#naoeentrevista: John Milbank
Um dos pensadores mais importantes da atualidade explica como será o mundo numa ordem pós-liberal
por João Pinheiro da Silva
John Milbank é amplamente reconhecido como um dos teólogos mais influentes da atualidade. Na década de 1990, fundou o movimento "Ortodoxia Radical" (Radical Orthodoxy), uma escola de pensamento teológico que desafia e reinterpreta os pilares da modernidade a partir de uma visão cristã. Defensor de um “pós-liberalismo” que visa aplicar esses princípios teológicos à esfera política, a influência de Milbank transcende o meio acadêmico e o mundo das ideias, tendo sido um dos principais mentores de movimentos como o Blue Labour, dentro do Partido Trabalhista, e o Red Tory, no Partido Conservador.
O que é o pós-liberalismo? É um termo que está a ganhar destaque nos últimos anos, sobretudo no discurso político – em especial, desde a nomeação de JD Vance como vice-presidente de Trump. O que é que este conceito implica, especialmente no contexto da política contemporânea?
Bem, no que diz respeito à política, penso que o pós-liberalismo significa pelo menos duas coisas diferentes.
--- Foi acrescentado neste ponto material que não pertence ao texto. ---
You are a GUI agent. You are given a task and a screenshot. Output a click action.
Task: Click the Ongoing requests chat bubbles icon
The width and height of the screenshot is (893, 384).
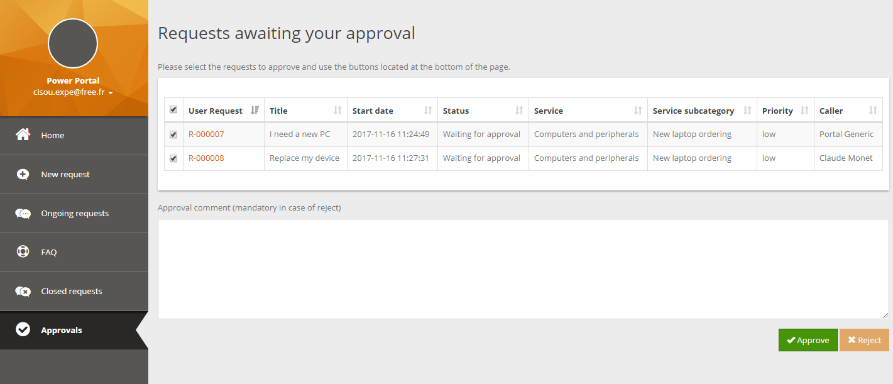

Em primeiro lugar, num sentido objetivo, reflete o reconhecimento de que a era liberal pode estar a chegar ao fim. Por liberalismo, refiro-me a uma atitude que considera o indivíduo e a escolha individual como totalmente fundamentais. Durante muito tempo, em todo o espetro político, o liberalismo foi a atitude dominante. Por exemplo, à direita, vimos o neoliberalismo económico insistir na minimização do papel do estado, deixando que os mercados ditassem não só resultados económicos, mas, em muitos casos, também processos políticos. À esquerda, o liberalismo tem-se manifestado, em grande medida, através da ênfase nos direitos humanos como base da legitimidade política.
Poder-se-ia argumentar que, pelo menos desde os anos 60, o liberalismo tem desfrutado de um domínio quase incontestado, mas agora estamos a vê-lo ser desafiado por vários movimentos populistas (e outros). Houve um momento, depois da Guerra Fria, em que alguns pensaram que a história tinha terminado com o triunfo global da democracia liberal – fora a ideia de que, eventualmente, toda a gente acabaria por se conformar à mesma. Mas, em vez disso, o que vimos foi a China comunista transformar-se num híbrido de comunismo e capitalismo, recuperando a sua confiança, enquanto a Rússia se transformou em algo mais parecido com um Estado nacionalista e autoritário - definitivamente não democrático liberal.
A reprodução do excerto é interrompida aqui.